■ **Exercise requirements**
Copy the listing below word for word, from the line containing "You are a computer-use agent." through the end of the listing. Leave out the pictures.

■ **Listed records**
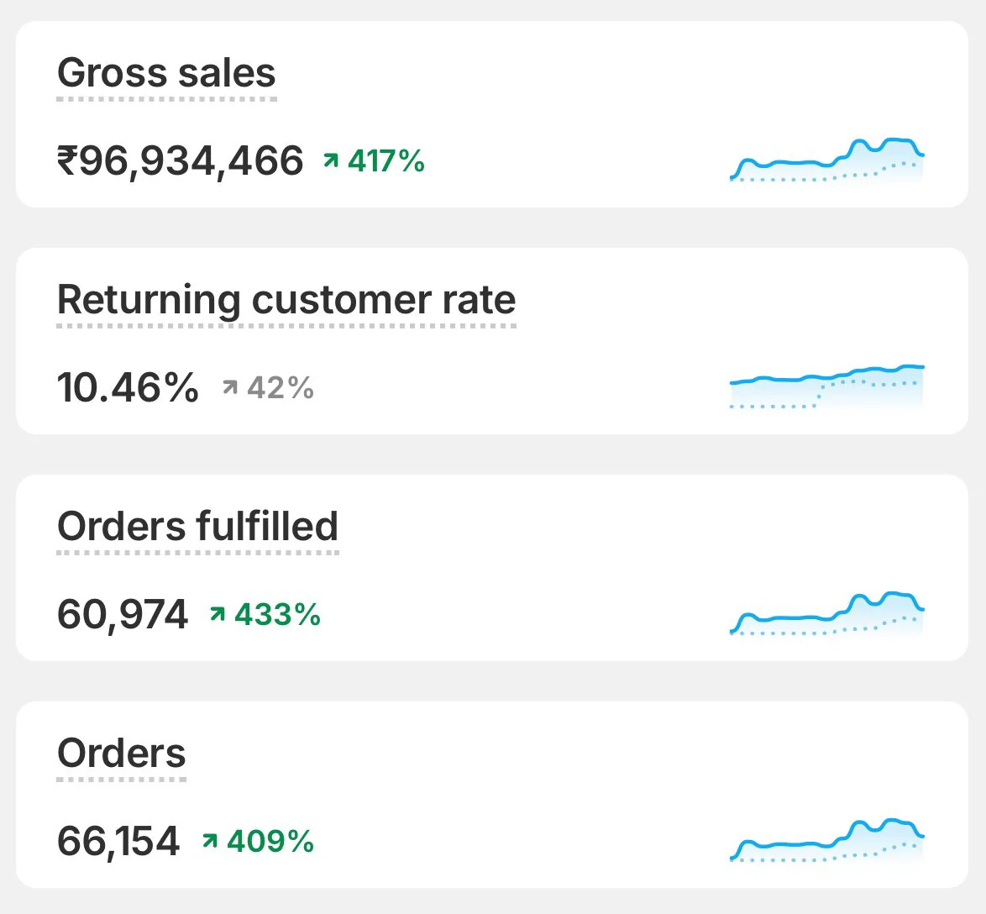Click the 10.46% returning rate value
986x914 pixels.
(128, 387)
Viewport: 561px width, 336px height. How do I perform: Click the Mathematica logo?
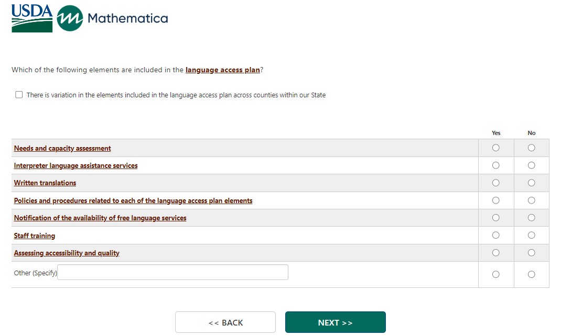112,19
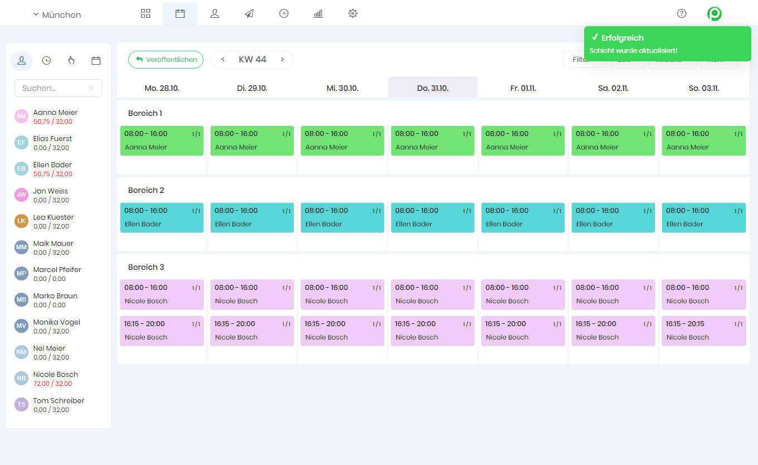Switch sidebar to the calendar tab
The height and width of the screenshot is (465, 758).
click(95, 60)
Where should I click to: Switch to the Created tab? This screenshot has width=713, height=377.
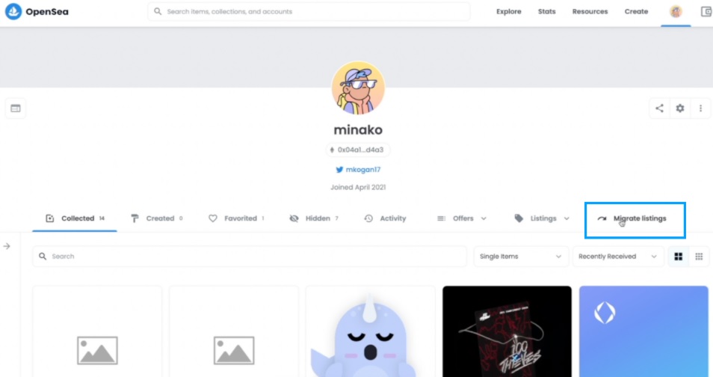click(x=156, y=218)
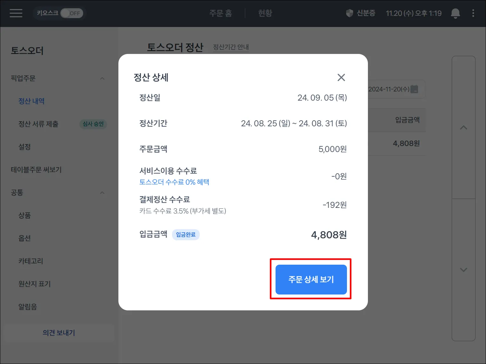Open the three-dot more options menu

pos(473,13)
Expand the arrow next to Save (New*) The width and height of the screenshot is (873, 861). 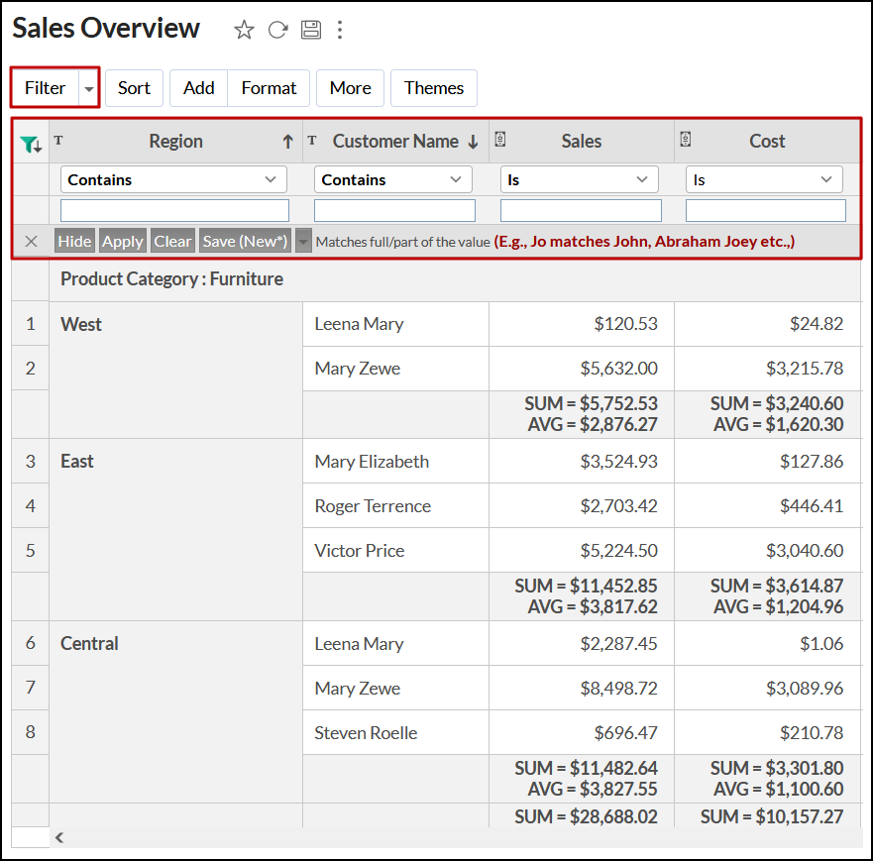point(303,241)
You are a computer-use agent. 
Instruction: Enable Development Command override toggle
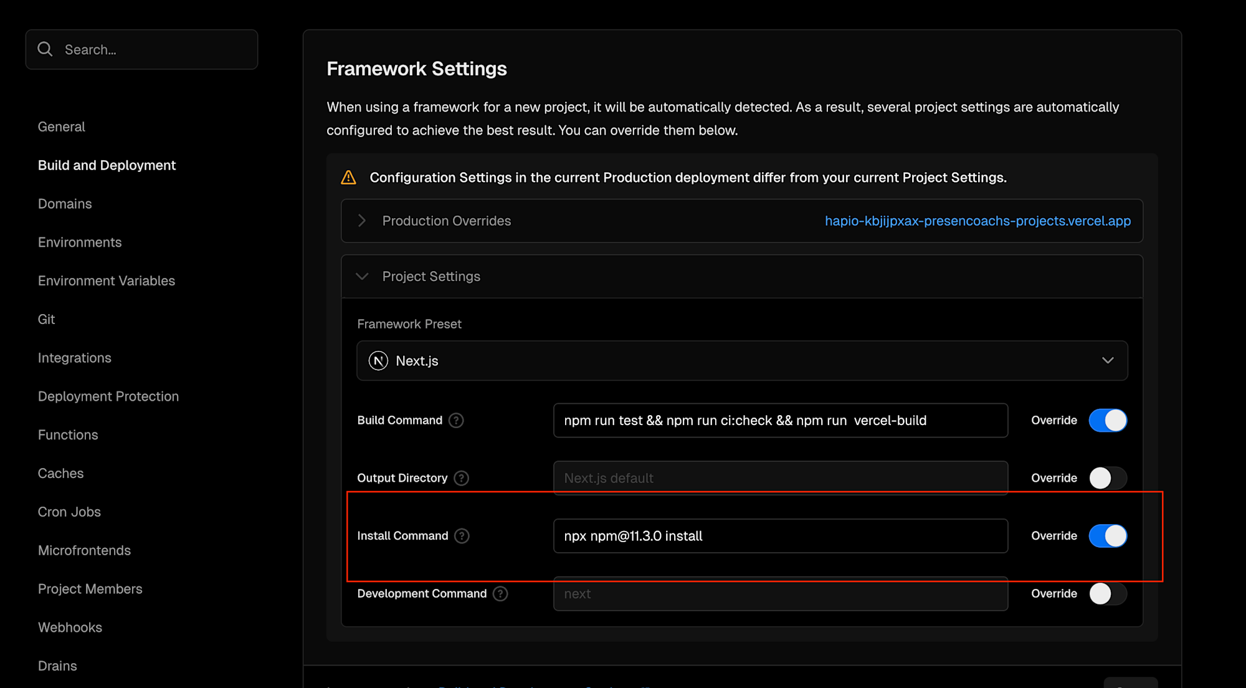point(1108,594)
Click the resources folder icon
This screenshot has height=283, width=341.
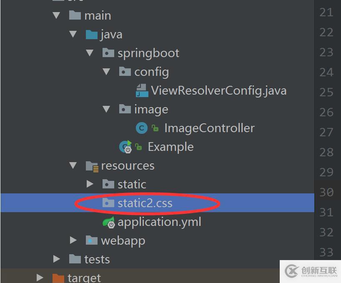point(92,166)
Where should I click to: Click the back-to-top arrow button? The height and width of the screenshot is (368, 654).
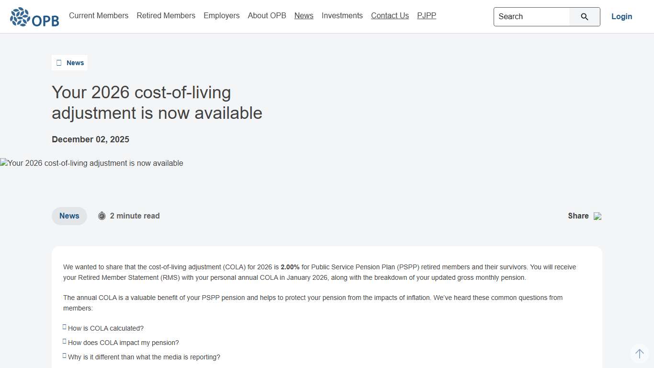(x=640, y=353)
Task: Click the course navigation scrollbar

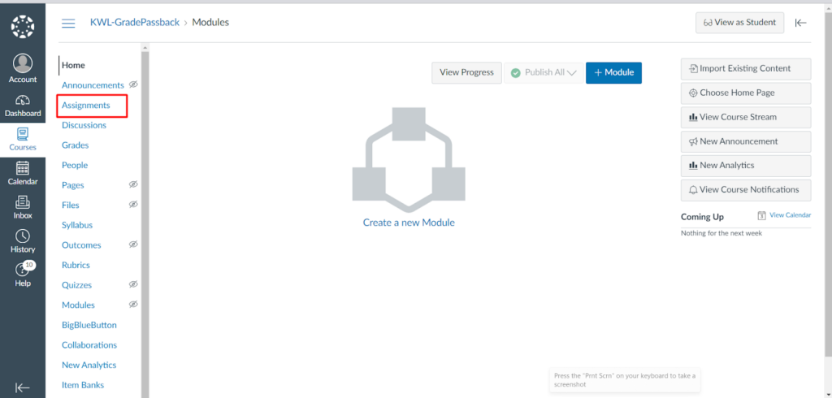Action: click(x=145, y=219)
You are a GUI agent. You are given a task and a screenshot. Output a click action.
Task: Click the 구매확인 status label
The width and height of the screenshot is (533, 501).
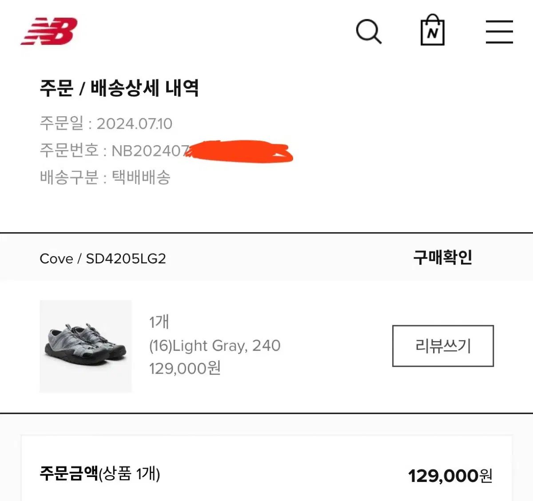442,257
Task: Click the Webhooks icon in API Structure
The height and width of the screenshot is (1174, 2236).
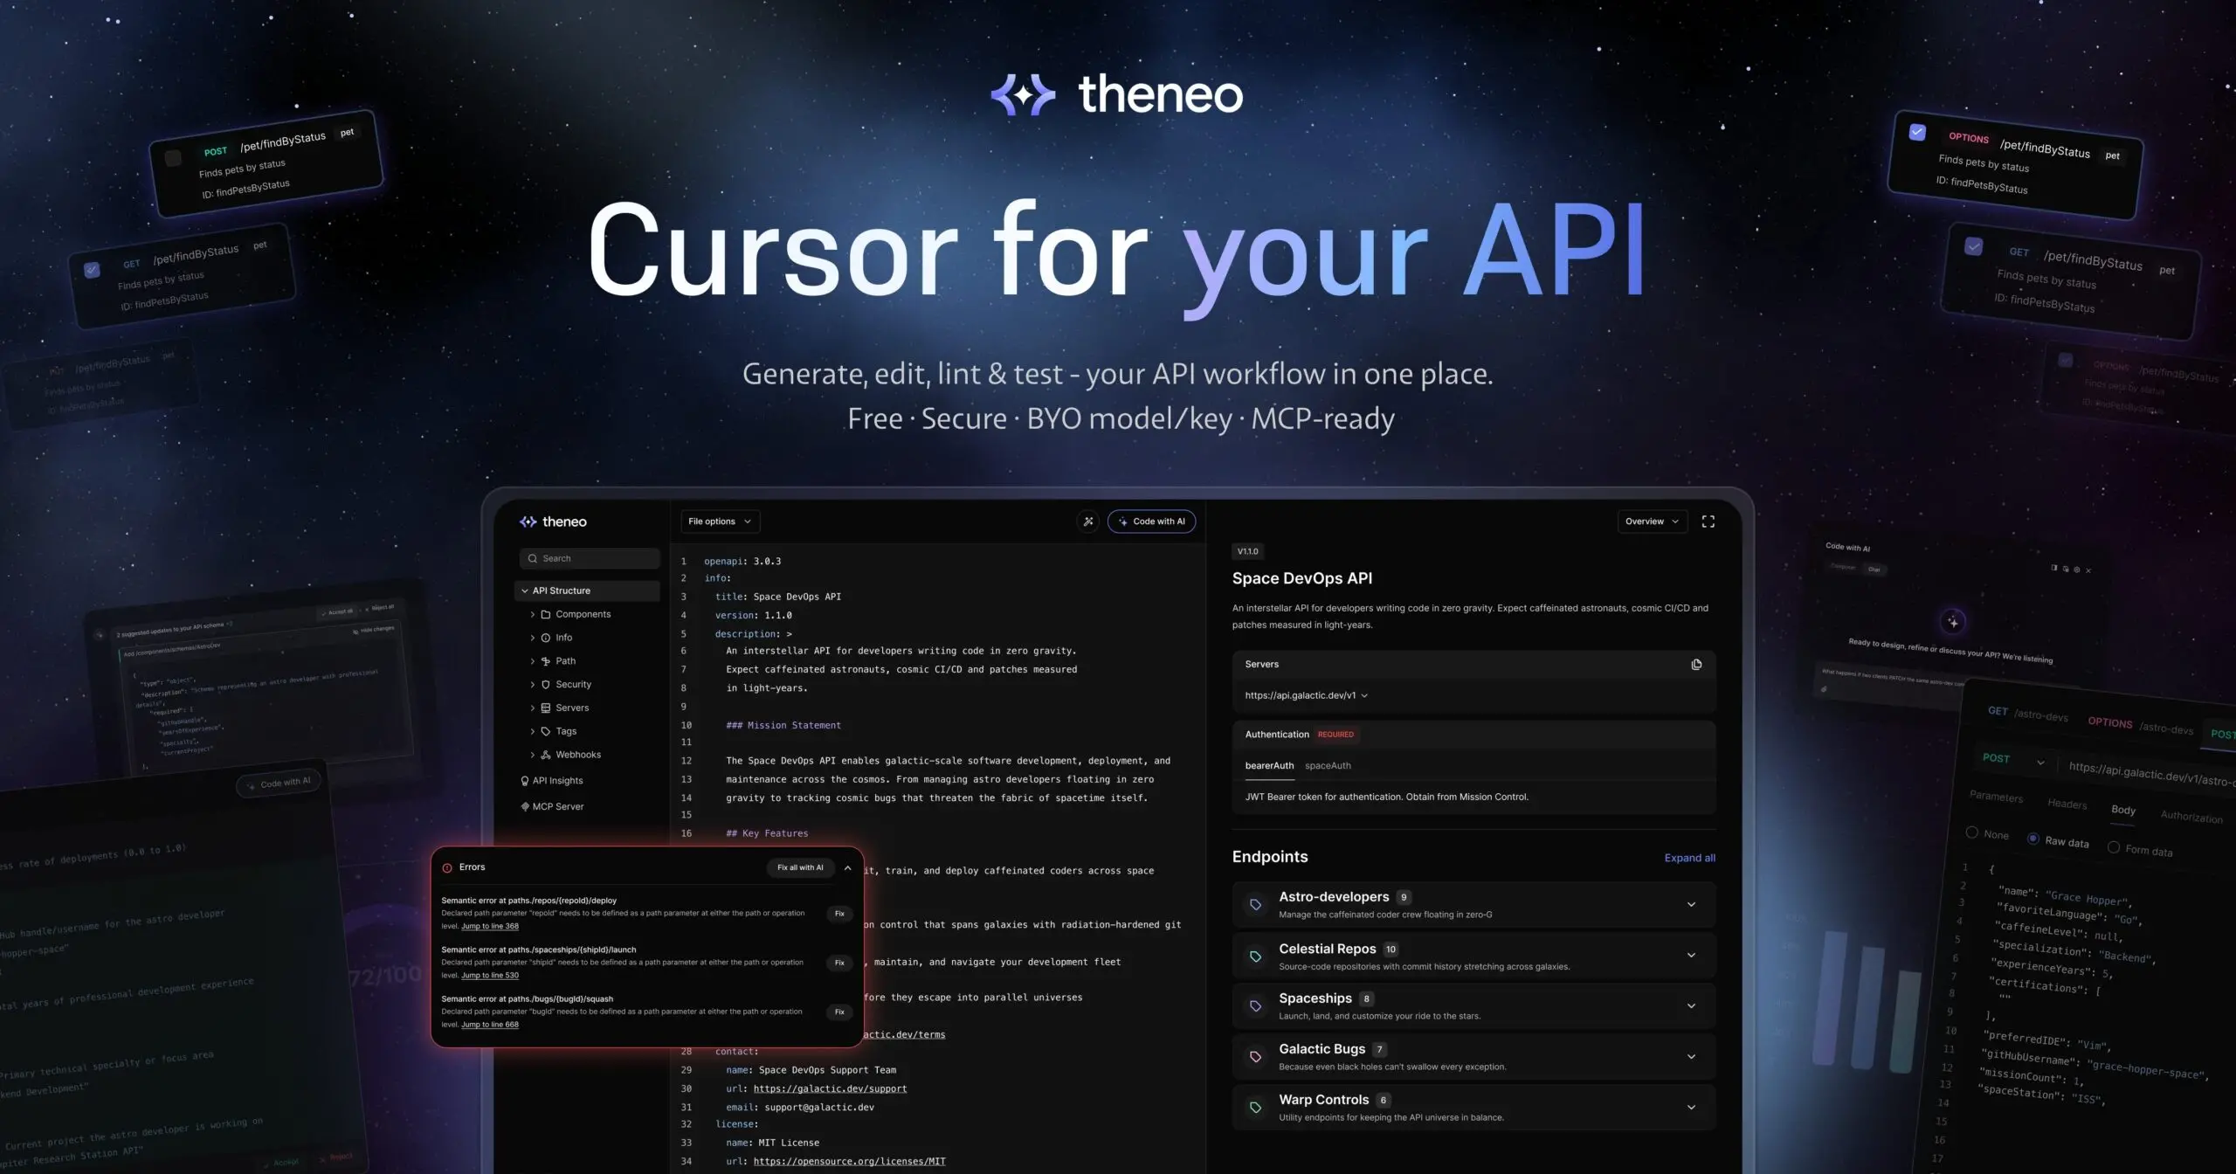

■ **Answer below**
You are a computer-use agent. 
Instruction: Enable Development Command override toggle
point(1108,594)
Click the resources folder icon
This screenshot has height=283, width=341.
point(92,166)
Where should I click to: Click the back-to-top arrow button? The height and width of the screenshot is (368, 654).
(x=640, y=353)
Task: Click the course navigation scrollbar

Action: click(x=145, y=219)
You are a GUI agent. You are given a task and a screenshot. Output a click action.
Task: Click the 구매확인 status label
The width and height of the screenshot is (533, 501).
442,257
Task: Click the Webhooks icon in API Structure
The height and width of the screenshot is (1174, 2236).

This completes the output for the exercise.